Next Best: Imitation Families

It is very rare, only a very small percentage of children without parental care, but it does sometimes happen that it is not possible to find a place for a child with their extended family, nor in a foster family and the situation is not such that an adoptive family would be appropriate. Usually these children are older, often teenagers, and have complicated challenging behaviour that is difficult to deal with in a family. Or they are children with complex, severe multiple special needs.

What to do with these children? Should they go into an institution? I presume that by now you can predict that the answer here is ‘no’. In this blog we will look at what then.

As we have established in the course of various blogs in 2018, growing up in an institution is going to do more damage than good. So, sending children who are already struggling with mental, intellectual or physical issues into an institution is not going to help them. Instead these children tend to do better in so-called ‘small group homes’.

Small group homes are a form of residential care where no more than 12 children – though in many cases the number is much closer to 4-6 children – live together in a house or a flat within the community. They are cared for by a number of paid, dedicated caregivers. So, although there is not one person who is always there, like in a real family, the people working in a particular group home do not rotate to other group homes and they get to know the children they care for very well. This allows bonds to be formed and trust and care to build. These caregivers are also trained to deal with the special needs of the children in their care. And they are monitored and provided with guidance.

While small group homes are not actual family situations, they do try to imitate family situations as much as possible. Plus, the fact that the home is based within the community, rather than in a remote, cut-off location, helps the children take part in regular daily life.

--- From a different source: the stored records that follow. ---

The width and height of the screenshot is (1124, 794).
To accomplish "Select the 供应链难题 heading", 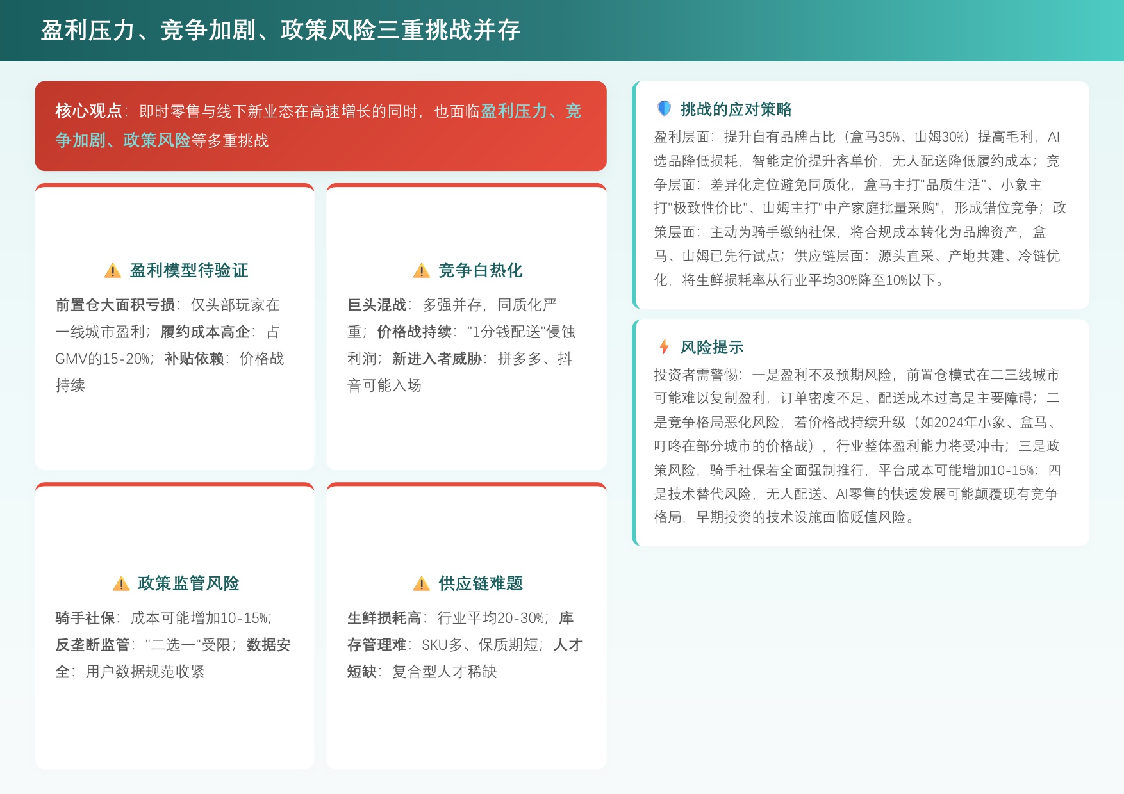I will [481, 584].
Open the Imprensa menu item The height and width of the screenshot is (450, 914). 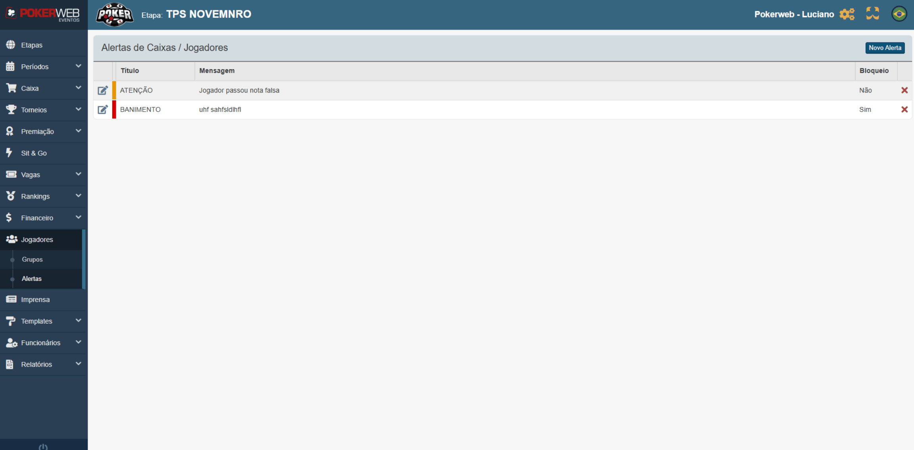click(35, 299)
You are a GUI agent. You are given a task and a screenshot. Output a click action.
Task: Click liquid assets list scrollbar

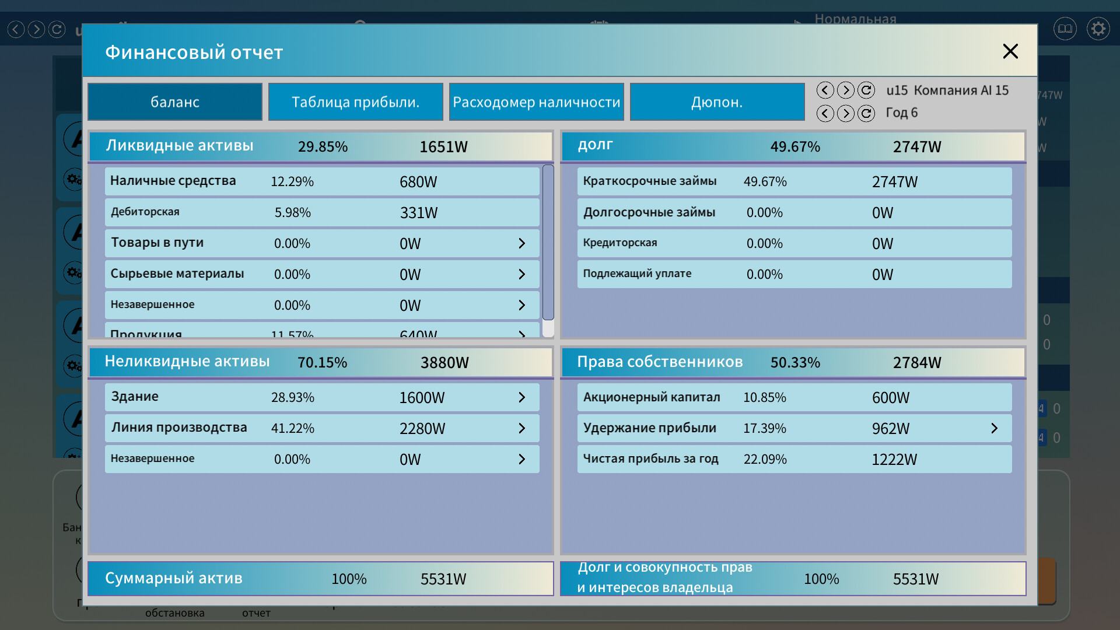coord(548,242)
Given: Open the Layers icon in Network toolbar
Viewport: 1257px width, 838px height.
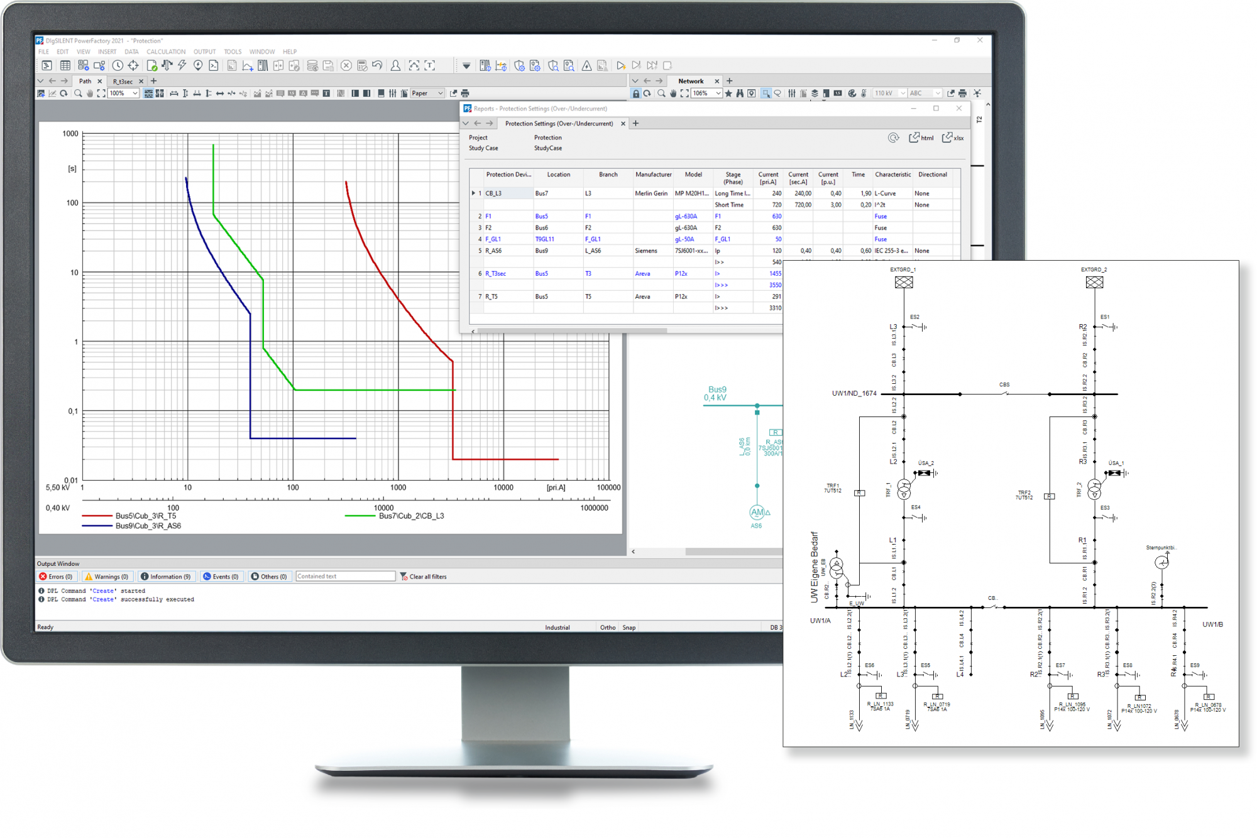Looking at the screenshot, I should click(815, 94).
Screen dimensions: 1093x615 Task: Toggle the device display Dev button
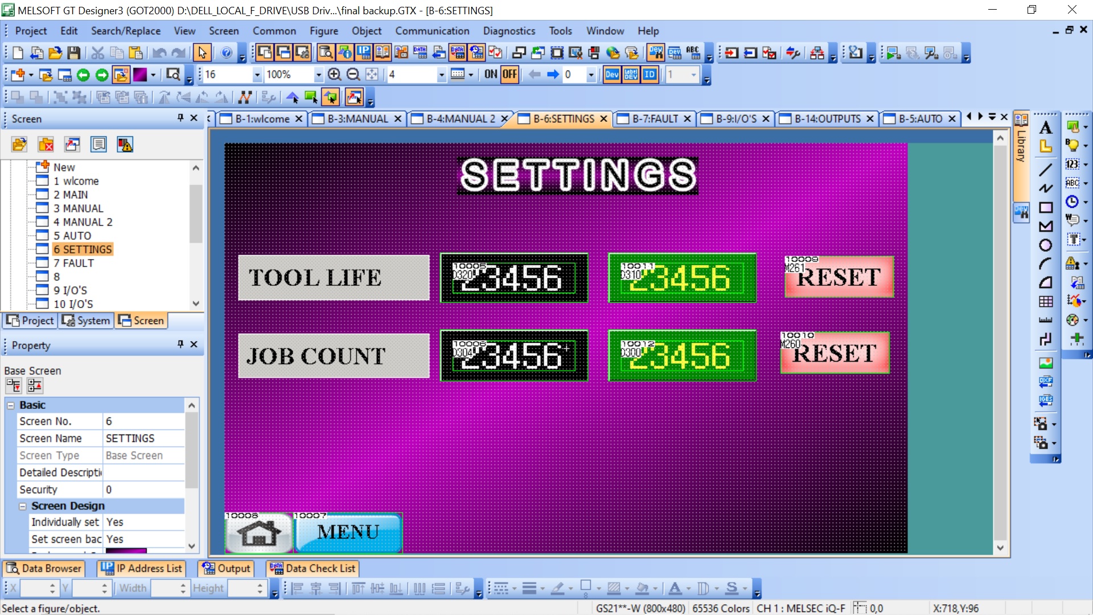[612, 75]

This gives them a better opportunity to learn about how the real world works and to prepare for the time when they will be living independently in the world.

In most of North-Western Europe, North America and Australia and New Zealand small group homes are the only residential care still in existence for children. And in other countries around the world the development of small group homes systems is becoming more and more common. One pitfall people moving toward family-based care need to watch out for, is not to just decide to break up the large-scale institutions up into small group homes and then continue with that.

While children do a lot better in small group homes than they do in large-scale institutions, they do not do as well in them as they do in foster families, adoptive families or with their extended family. In the first stages of deinstitutionalisation, small group homes will be needed in somewhat greater numbers. Both because the foster care system may not have fully developed yet, and because many children coming out of institutions have been in them for many years and may have very severe mental health and behavioural issues as a result, making it much harder to find families able to take them in.

However, over time, as most of the children requiring placements will be coming from their family of origin rather than from an institution that is closing down, far fewer of them will have such severe issues, meaning that more of them will be able to be placed in a real family situation. So, the establishment of small group homes, should be seen as an interim measure, with the goal of reducing the number of children in them over time.